**DIRECTIONS**
1. Please copy the section of the MXFP8 commit diff from "danielvegamyhre · danielvegamyhre" to "on Blackwell GPUs.".
2. Carry on writing the MXFP8 commit diff, starting right after its last line.

[mxfp8] add usage documentation and benchmarks

danielvegamyhre · danielvegamyhre · commit 3626393319e9 · 2025-12-02T20:07:53.000-08:00
diff --git a/README.md b/README.md
@@ -59,6 +59,7 @@ To accelerate contributions to and innovations around torchtitan, we host an [`e
    - [Interoperable checkpoints](docs/checkpoint.md) which can be loaded directly into [`torchtune`](https://github.com/pytorch/torchtune) for fine-tuning
 5. `torch.compile` support
 6. [Float8](https://discuss.pytorch.org/t/distributed-w-torchtitan-enabling-float8-all-gather-in-fsdp2/209323) support ([how-to](docs/float8.md))
+7. [MXFP8 training for dense and MoE models](docs/mxfp8.md) on Blackwell GPUs.
 7. DDP and HSDP
 8. [TorchFT](https://github.com/pytorch/torchft) integration
 9. Checkpointable data-loading, with the C4 dataset pre-configured (144M entries) and support for [custom datasets](docs/datasets.md)

**Records**
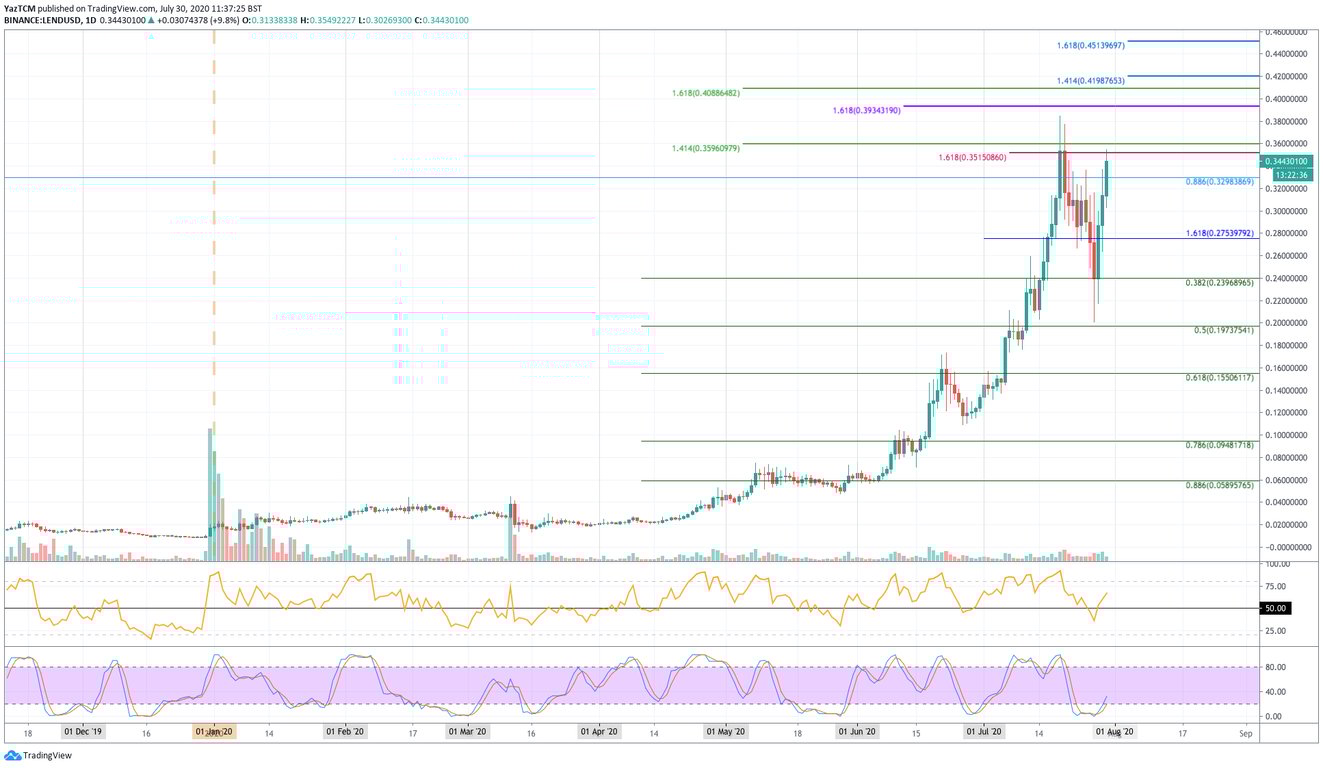Select the purple 1.618(0.39343190) extension line
The image size is (1323, 768).
click(x=865, y=110)
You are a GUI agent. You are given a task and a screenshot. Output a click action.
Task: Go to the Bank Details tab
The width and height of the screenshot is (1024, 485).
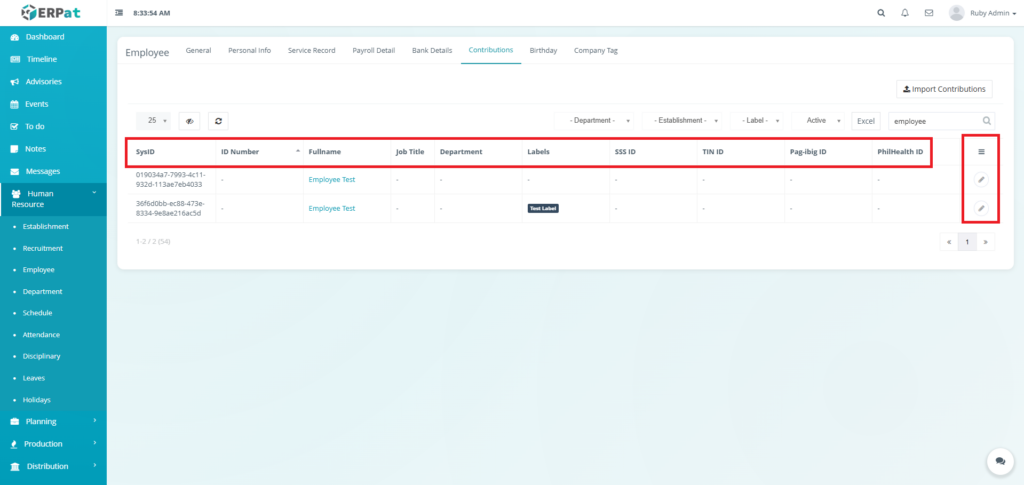point(432,50)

**RESPONSES PER TASK**
1.
danielvegamyhre · danielvegamyhre · commit 3626393319e9 · 2025-12-02T20:07:53.000-08:00
diff --git a/README.md b/README.md
@@ -59,6 +59,7 @@ To accelerate contributions to and innovations around torchtitan, we host an [`e
    - [Interoperable checkpoints](docs/checkpoint.md) which can be loaded directly into [`torchtune`](https://github.com/pytorch/torchtune) for fine-tuning
 5. `torch.compile` support
 6. [Float8](https://discuss.pytorch.org/t/distributed-w-torchtitan-enabling-float8-all-gather-in-fsdp2/209323) support ([how-to](docs/float8.md))
+7. [MXFP8 training for dense and MoE models](docs/mxfp8.md) on Blackwell GPUs.

2.
diff --git a/assets/images/mxfp8_with_loss.png b/assets/images/mxfp8_with_loss.png
diff --git a/docs/mxfp8.md b/docs/mxfp8.md
@@ -0,0 +1,189 @@
+## MXFP8 Training on B200 GPUs
+
+MXFP8 training can provide substantial training speedups for models where the majority of GEMMs are sufficiently large. MXFP8 is a microscaling format from the [MX OCP spec](https://www.opencompute.org/documents/ocp-microscaling-formats-mx-v1-0-spec-final-pdf) that uses block-based scaling to maintain numerical accuracy while leveraging low-precision tensor cores. On NVIDIA B200 GPUs, MXFP8 training achieves up to **28% speedup** over bfloat16 baseline with minimal accuracy degradation.
+
+> **📖 For a comprehensive case study of using TorchTitan MXFP8 to train dense models at scale**, see our blog post: [Accelerating 2K+ Scale Pre-training up to 1.28x with TorchAO MXFP8 and TorchTitan on Crusoe B200 Cluster](https://pytorch.org/blog/accelerating-2k-scale-pre-training-up-to-1-28x-with-torchao-mxfp8-and-torchtitan-on-crusoe-b200-cluster/)
+
+### Table of Contents
+
+- [Requirements](#requirements)
+- [How MXFP8 Works](#how-mxfp8-works)
+- [MXFP8 for Linear Modules](#mxfp8-for-linear-modules)
+  - [Usage](#usage)
+- [MXFP8 for Grouped GEMMs (MoE)](#mxfp8-for-grouped-gemms-moe)
+  - [Usage](#usage-1)
+- [Example TOML Configuration](#example-toml-configuration)
+- [Performance](#performance)
+  - [Dense Models](#dense-models)
+  - [MoE models](#moe-models)
+- [Composability](#composability)
+- [Known Limitations](#known-limitations)
+- [Additional Resources](#additional-resources)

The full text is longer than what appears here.